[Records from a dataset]
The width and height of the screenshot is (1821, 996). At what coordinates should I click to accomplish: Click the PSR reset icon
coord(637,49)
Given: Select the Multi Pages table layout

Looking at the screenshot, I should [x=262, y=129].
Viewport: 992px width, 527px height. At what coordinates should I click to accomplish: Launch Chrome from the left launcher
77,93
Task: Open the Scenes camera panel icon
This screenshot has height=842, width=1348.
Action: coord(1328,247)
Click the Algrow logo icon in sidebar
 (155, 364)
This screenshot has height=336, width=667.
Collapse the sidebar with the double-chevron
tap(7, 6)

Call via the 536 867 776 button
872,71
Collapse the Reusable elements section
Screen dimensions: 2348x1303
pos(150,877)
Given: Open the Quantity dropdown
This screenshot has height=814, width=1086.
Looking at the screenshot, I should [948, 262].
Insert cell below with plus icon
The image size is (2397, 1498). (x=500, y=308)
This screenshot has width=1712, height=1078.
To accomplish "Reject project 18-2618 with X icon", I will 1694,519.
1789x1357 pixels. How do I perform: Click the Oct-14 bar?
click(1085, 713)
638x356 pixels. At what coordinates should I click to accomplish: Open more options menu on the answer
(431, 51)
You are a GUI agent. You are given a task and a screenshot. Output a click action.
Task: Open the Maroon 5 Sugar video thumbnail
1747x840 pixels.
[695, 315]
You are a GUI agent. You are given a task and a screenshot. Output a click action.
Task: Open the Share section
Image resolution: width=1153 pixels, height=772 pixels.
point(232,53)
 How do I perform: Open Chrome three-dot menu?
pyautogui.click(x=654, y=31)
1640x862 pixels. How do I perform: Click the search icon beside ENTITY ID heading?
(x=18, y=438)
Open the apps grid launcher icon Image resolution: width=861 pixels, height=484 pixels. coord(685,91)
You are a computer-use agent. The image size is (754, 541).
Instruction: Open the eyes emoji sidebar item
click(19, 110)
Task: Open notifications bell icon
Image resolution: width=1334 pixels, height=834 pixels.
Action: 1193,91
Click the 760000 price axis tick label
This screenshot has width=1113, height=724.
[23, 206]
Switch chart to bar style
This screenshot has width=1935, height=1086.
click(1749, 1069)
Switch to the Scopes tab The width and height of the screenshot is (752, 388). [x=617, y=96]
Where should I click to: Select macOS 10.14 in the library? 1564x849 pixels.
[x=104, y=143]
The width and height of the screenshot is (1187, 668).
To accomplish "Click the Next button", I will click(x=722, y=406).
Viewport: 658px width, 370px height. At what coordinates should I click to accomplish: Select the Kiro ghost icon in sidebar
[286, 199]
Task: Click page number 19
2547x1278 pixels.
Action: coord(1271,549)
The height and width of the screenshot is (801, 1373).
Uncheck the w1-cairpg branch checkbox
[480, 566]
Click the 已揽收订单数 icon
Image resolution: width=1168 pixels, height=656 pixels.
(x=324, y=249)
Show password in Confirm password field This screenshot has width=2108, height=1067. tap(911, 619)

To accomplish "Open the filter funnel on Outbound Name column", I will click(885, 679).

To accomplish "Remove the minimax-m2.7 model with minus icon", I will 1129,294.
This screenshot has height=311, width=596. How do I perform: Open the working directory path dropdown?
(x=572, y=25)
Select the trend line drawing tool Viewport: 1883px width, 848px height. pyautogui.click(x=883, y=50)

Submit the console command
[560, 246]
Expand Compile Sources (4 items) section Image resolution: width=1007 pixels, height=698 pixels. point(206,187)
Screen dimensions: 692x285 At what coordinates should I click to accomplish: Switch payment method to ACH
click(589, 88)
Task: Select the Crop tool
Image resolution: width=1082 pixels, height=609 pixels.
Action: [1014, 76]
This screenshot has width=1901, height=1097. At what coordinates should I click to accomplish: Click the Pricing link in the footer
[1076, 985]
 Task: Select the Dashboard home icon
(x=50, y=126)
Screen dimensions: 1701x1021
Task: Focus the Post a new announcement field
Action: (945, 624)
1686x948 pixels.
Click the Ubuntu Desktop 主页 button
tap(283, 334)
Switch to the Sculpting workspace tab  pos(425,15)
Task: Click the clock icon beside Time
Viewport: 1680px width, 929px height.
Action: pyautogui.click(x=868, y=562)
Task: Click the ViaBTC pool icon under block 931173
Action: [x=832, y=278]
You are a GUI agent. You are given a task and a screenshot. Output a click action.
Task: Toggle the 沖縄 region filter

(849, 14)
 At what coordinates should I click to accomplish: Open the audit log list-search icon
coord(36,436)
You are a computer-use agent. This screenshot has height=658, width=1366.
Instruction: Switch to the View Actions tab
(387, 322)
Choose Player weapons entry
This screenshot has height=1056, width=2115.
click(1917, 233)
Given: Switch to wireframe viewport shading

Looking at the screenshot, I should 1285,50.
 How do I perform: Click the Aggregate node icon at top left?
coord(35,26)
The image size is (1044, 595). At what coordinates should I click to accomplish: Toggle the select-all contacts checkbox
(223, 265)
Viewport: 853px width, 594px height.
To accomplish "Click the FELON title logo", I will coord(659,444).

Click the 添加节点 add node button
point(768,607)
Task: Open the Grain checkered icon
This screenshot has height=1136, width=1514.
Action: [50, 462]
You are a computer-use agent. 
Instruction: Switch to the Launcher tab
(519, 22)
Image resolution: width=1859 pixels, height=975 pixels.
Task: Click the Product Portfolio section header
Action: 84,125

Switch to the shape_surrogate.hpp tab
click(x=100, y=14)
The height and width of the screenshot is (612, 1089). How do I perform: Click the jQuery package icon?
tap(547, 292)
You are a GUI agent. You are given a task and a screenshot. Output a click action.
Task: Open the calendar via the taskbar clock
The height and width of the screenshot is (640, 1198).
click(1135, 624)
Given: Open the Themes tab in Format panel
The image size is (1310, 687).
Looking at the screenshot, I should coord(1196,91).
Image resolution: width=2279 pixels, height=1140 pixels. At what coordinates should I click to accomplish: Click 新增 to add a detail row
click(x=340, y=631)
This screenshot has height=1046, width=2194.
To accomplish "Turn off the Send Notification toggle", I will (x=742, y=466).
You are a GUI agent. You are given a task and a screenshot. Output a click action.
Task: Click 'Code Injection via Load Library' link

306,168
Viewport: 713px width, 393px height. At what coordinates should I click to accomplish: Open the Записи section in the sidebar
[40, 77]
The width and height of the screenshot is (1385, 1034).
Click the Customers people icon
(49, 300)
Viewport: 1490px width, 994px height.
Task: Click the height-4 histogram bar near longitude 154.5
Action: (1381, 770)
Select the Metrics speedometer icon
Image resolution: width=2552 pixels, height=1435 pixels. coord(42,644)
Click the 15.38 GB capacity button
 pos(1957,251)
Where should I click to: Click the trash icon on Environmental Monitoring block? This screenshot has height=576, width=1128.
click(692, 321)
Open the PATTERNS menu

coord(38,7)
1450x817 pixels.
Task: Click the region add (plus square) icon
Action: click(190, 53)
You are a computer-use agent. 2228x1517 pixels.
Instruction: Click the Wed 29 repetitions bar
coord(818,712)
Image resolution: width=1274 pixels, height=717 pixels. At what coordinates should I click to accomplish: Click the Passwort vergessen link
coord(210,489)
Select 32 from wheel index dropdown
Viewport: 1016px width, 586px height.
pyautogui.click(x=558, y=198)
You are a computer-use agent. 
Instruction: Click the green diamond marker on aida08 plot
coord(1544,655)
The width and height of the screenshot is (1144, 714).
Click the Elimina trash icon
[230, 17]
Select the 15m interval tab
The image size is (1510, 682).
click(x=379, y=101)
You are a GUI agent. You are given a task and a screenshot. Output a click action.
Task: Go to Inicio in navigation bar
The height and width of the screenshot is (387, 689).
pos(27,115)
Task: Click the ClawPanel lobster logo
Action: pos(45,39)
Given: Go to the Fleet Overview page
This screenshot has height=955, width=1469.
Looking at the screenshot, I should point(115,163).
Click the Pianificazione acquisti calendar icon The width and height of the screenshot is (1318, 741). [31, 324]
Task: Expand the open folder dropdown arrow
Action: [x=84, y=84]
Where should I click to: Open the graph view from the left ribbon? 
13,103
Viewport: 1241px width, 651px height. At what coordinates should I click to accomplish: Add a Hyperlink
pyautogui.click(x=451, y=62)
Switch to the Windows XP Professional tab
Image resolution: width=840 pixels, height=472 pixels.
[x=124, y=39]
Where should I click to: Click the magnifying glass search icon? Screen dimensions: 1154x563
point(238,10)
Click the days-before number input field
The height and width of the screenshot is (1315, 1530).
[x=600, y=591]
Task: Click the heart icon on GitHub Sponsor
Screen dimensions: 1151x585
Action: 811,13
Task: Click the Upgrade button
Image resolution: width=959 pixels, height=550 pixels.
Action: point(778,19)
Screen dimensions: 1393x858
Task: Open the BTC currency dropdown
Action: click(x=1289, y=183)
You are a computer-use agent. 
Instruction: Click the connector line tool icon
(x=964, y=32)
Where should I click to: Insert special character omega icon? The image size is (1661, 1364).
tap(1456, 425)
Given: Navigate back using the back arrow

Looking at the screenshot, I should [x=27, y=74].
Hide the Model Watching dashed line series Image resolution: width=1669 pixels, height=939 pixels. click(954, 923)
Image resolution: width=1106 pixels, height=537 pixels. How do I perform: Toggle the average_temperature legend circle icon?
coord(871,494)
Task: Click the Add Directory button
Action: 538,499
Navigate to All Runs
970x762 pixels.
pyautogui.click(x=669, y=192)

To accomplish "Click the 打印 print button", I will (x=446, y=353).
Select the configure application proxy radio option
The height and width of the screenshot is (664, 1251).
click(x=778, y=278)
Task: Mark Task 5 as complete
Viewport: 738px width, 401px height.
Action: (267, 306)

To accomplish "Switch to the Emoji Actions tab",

▶ **Problem details**: Which lines of the records hold the string "clock"? Copy each one.

▶ **Your solution**:
Task: Click the clock icon beside Time
Task: Open the calendar via the taskbar clock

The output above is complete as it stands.